# Task prompt
Reproduce the records below, substituting "Determine the position of" for each occurrence of "Identify the location of" and leaving everything else unchanged.

--- START OF Records ---

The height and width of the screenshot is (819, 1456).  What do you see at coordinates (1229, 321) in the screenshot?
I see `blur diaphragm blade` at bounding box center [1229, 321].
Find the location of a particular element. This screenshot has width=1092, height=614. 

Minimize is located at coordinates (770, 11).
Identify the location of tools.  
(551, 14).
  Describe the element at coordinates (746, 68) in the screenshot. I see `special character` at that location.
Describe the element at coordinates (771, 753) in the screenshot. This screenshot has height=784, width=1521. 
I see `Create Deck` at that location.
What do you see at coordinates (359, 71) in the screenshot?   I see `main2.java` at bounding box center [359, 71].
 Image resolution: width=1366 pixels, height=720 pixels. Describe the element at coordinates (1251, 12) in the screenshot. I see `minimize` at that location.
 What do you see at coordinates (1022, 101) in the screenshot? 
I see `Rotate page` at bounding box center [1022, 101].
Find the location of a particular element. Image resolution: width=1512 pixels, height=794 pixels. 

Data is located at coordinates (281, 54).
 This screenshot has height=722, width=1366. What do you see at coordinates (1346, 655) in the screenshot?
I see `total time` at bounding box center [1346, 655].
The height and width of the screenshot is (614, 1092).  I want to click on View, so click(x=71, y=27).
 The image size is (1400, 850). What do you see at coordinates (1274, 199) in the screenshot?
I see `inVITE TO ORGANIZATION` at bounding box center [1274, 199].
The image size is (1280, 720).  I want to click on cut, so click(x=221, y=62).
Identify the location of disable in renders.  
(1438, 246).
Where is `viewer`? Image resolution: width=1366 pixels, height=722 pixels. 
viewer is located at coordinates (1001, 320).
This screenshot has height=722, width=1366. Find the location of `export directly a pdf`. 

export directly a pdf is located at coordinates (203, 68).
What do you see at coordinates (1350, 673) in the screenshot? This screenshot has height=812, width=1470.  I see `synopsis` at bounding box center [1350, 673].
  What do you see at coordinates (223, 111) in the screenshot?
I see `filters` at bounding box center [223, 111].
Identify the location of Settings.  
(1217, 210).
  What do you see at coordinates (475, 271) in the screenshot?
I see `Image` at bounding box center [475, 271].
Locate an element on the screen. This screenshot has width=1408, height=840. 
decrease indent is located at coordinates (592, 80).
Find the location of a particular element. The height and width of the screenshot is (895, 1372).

--- END OF Records ---

# Response
The height and width of the screenshot is (819, 1456).  What do you see at coordinates (1229, 321) in the screenshot?
I see `blur diaphragm blade` at bounding box center [1229, 321].
Find the location of a particular element. This screenshot has width=1092, height=614. 

Minimize is located at coordinates (770, 11).
Determine the position of tools.  
(551, 14).
  Describe the element at coordinates (746, 68) in the screenshot. I see `special character` at that location.
Describe the element at coordinates (771, 753) in the screenshot. This screenshot has height=784, width=1521. 
I see `Create Deck` at that location.
What do you see at coordinates (359, 71) in the screenshot?   I see `main2.java` at bounding box center [359, 71].
 Image resolution: width=1366 pixels, height=720 pixels. Describe the element at coordinates (1251, 12) in the screenshot. I see `minimize` at that location.
 What do you see at coordinates (1022, 101) in the screenshot? 
I see `Rotate page` at bounding box center [1022, 101].
Find the location of a particular element. Image resolution: width=1512 pixels, height=794 pixels. 

Data is located at coordinates (281, 54).
 This screenshot has height=722, width=1366. What do you see at coordinates (1346, 655) in the screenshot?
I see `total time` at bounding box center [1346, 655].
The height and width of the screenshot is (614, 1092).  I want to click on View, so click(x=71, y=27).
 The image size is (1400, 850). What do you see at coordinates (1274, 199) in the screenshot?
I see `inVITE TO ORGANIZATION` at bounding box center [1274, 199].
The image size is (1280, 720).  I want to click on cut, so click(x=221, y=62).
Determine the position of disable in renders.  
(1438, 246).
Where is `viewer`? Image resolution: width=1366 pixels, height=722 pixels. 
viewer is located at coordinates (1001, 320).
This screenshot has height=722, width=1366. Find the location of `export directly a pdf`. 

export directly a pdf is located at coordinates (203, 68).
What do you see at coordinates (1350, 673) in the screenshot? This screenshot has height=812, width=1470.  I see `synopsis` at bounding box center [1350, 673].
  What do you see at coordinates (223, 111) in the screenshot?
I see `filters` at bounding box center [223, 111].
Determine the position of Settings.  
(1217, 210).
  What do you see at coordinates (475, 271) in the screenshot?
I see `Image` at bounding box center [475, 271].
Locate an element on the screen. This screenshot has width=1408, height=840. 
decrease indent is located at coordinates (592, 80).
Find the location of a particular element. The height and width of the screenshot is (895, 1372).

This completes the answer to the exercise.